A new study released today by the Institute for Justice offers an in-depth look at the everyday life of New York City’s licensed street vendors, the economic impact they have on their communities and the daily challenges they face.
In Upwardly Mobile: Street Vending and the American Dream, IJ studied the impact New York City’s vendors had on the city’s economy in 2012 and found:
- Street vendors generated an estimated $71.2 million in local, state and federal taxes.
- Vendors contributed nearly $293 million to the city’s economy.
- Vendors contributed $192 million in wages.
- Vendors supported 17,960 jobs in the city.
“Our findings show the major impact New York City vendors have on the local economy,” said Dr. Dick Carpenter, director of strategic research at IJ and author of the report. “New York City’s vendors are small-business owners and job creators who pay millions of dollars in taxes—exactly the type of hard-working entrepreneurs the city should encourage.”
But instead, New York City only issues 3,000 mobile food vending unit (MFV) permits and 853 merchandise licenses. These arbitrary and artificially low caps keep thousands of honest entrepreneurs from their desired calling. Others choose to operate illegally or to spend up to $25,000 every two years to rent a permit on the black market. Even the waiting list for getting a permit has been closed since 2007.
“The arbitrary caps on vending permits keep thousands of entrepreneurs out of work and discourage current licensed vendors from trying to expand their business,” explained Christina Walsh, the director of activism and coalitions at IJ. “New York City must lift the permit and license caps.”

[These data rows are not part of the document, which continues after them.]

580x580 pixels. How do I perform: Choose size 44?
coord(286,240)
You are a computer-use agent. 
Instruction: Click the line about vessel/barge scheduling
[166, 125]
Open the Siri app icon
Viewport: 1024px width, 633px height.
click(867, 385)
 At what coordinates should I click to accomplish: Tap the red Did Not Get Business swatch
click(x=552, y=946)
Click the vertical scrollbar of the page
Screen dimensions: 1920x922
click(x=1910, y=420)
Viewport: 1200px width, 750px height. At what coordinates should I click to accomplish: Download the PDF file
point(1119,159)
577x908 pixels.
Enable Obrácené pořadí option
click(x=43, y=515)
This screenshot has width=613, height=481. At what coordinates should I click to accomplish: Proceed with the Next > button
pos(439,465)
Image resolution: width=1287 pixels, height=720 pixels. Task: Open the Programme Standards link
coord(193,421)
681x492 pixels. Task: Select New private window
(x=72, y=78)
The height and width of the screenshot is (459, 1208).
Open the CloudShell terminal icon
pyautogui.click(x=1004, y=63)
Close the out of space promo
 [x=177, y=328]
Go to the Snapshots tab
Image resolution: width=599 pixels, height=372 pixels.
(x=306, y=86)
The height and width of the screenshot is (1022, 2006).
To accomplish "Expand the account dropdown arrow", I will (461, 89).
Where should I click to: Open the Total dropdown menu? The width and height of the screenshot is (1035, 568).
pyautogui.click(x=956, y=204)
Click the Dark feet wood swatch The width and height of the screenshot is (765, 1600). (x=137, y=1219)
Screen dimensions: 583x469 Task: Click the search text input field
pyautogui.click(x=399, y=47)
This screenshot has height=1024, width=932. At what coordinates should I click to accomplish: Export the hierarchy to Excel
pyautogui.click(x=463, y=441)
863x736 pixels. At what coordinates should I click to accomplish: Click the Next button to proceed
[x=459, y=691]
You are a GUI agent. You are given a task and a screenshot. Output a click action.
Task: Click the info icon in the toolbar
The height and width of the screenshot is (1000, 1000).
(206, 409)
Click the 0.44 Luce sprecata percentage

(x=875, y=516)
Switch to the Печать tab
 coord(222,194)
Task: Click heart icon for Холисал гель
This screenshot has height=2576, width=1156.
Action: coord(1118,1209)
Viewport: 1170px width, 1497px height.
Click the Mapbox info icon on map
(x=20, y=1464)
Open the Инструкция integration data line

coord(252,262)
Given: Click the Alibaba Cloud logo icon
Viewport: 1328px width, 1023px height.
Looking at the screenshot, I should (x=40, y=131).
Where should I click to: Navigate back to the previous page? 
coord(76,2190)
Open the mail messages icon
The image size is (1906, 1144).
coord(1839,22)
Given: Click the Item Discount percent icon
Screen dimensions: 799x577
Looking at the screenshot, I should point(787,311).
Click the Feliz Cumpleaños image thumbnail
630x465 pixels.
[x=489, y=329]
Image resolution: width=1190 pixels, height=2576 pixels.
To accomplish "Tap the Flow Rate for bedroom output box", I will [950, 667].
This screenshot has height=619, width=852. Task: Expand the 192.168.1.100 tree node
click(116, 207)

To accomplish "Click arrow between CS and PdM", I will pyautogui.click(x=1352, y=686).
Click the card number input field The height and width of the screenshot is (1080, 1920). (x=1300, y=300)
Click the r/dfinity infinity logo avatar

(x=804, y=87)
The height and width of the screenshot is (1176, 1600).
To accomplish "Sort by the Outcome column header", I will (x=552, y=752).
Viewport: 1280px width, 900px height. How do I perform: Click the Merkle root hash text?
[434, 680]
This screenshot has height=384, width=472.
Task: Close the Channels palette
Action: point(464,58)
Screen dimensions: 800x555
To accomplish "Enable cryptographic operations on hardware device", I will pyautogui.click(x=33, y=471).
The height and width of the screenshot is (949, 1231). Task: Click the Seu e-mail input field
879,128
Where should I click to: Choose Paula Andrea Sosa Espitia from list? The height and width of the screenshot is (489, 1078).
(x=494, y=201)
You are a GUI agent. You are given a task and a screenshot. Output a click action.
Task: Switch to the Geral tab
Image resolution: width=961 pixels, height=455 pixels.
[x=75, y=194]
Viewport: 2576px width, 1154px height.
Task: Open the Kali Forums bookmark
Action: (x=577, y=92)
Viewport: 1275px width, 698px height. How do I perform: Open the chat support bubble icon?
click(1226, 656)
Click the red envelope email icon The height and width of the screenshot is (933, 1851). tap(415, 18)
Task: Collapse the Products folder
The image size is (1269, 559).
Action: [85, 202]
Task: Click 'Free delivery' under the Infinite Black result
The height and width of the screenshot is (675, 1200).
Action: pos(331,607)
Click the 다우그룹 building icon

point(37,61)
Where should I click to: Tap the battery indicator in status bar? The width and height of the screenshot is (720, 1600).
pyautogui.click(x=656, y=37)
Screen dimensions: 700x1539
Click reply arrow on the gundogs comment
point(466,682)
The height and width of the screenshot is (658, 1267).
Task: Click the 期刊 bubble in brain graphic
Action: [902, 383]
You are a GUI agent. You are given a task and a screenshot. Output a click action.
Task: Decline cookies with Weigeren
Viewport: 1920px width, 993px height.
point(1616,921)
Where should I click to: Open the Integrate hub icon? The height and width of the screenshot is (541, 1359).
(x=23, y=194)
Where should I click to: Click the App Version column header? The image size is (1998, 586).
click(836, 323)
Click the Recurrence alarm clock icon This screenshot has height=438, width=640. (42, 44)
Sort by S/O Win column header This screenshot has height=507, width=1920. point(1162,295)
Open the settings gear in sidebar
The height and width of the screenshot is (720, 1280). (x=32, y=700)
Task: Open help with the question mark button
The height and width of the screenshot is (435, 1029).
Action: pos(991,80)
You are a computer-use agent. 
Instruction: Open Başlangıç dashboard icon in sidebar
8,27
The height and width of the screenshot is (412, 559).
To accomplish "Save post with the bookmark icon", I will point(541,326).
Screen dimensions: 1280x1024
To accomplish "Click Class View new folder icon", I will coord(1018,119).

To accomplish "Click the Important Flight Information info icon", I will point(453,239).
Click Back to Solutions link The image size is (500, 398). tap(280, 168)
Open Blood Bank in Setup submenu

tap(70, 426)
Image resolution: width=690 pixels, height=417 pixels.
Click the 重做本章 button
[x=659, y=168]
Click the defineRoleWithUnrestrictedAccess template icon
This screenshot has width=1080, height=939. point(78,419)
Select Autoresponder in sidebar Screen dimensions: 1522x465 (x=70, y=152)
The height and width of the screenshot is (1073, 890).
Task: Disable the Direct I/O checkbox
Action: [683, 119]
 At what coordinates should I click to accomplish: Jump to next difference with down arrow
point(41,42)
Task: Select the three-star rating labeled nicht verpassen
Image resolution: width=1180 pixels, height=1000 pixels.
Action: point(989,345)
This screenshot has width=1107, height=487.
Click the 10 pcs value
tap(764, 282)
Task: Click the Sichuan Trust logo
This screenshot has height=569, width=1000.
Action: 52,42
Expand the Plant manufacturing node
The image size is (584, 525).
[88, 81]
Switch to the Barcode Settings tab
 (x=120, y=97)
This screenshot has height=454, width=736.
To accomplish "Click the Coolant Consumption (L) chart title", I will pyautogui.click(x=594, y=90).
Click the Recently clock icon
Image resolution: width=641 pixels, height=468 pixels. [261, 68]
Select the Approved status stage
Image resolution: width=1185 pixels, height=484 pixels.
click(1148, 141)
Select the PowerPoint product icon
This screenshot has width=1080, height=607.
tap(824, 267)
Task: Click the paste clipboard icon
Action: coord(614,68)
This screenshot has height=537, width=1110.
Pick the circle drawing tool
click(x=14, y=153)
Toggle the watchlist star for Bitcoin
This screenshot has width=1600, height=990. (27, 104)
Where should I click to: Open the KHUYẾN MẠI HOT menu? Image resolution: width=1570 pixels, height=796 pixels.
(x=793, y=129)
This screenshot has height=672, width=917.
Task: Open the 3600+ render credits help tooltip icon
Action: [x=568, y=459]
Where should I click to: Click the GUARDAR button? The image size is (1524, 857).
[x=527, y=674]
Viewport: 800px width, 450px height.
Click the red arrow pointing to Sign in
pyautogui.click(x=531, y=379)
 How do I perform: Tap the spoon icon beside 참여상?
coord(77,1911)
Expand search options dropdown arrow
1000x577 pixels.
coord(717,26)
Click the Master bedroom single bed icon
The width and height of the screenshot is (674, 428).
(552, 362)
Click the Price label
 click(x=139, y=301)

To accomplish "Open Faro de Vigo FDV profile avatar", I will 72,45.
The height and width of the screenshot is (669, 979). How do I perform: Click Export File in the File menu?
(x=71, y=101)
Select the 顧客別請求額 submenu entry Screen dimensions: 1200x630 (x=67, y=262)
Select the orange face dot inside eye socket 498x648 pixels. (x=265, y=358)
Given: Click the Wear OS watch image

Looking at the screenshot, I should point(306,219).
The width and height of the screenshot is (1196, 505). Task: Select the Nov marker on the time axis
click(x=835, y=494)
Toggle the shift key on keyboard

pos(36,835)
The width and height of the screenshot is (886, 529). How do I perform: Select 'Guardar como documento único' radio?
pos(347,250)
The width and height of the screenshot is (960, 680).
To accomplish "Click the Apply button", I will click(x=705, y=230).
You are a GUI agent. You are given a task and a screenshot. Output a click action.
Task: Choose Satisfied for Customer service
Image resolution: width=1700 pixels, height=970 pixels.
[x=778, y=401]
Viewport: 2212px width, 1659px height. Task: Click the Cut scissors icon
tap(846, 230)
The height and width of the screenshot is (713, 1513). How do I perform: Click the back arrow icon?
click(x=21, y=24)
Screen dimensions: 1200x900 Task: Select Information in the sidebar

According to New York’s Street Vendor Project, a coalition of 1,800 vendors who are working together to change the law, the city also constantly cracks down on vendors—issuing expensive tickets for minor violations, like vending too close to a crosswalk. “This is a groundbreaking report. We hope the city will use the report’s findings to craft policies to support vendors as small-business owners, rather than treating them like criminals,” said Sean Basinski, director of the Street Vendor Project at the Urban Justice Center.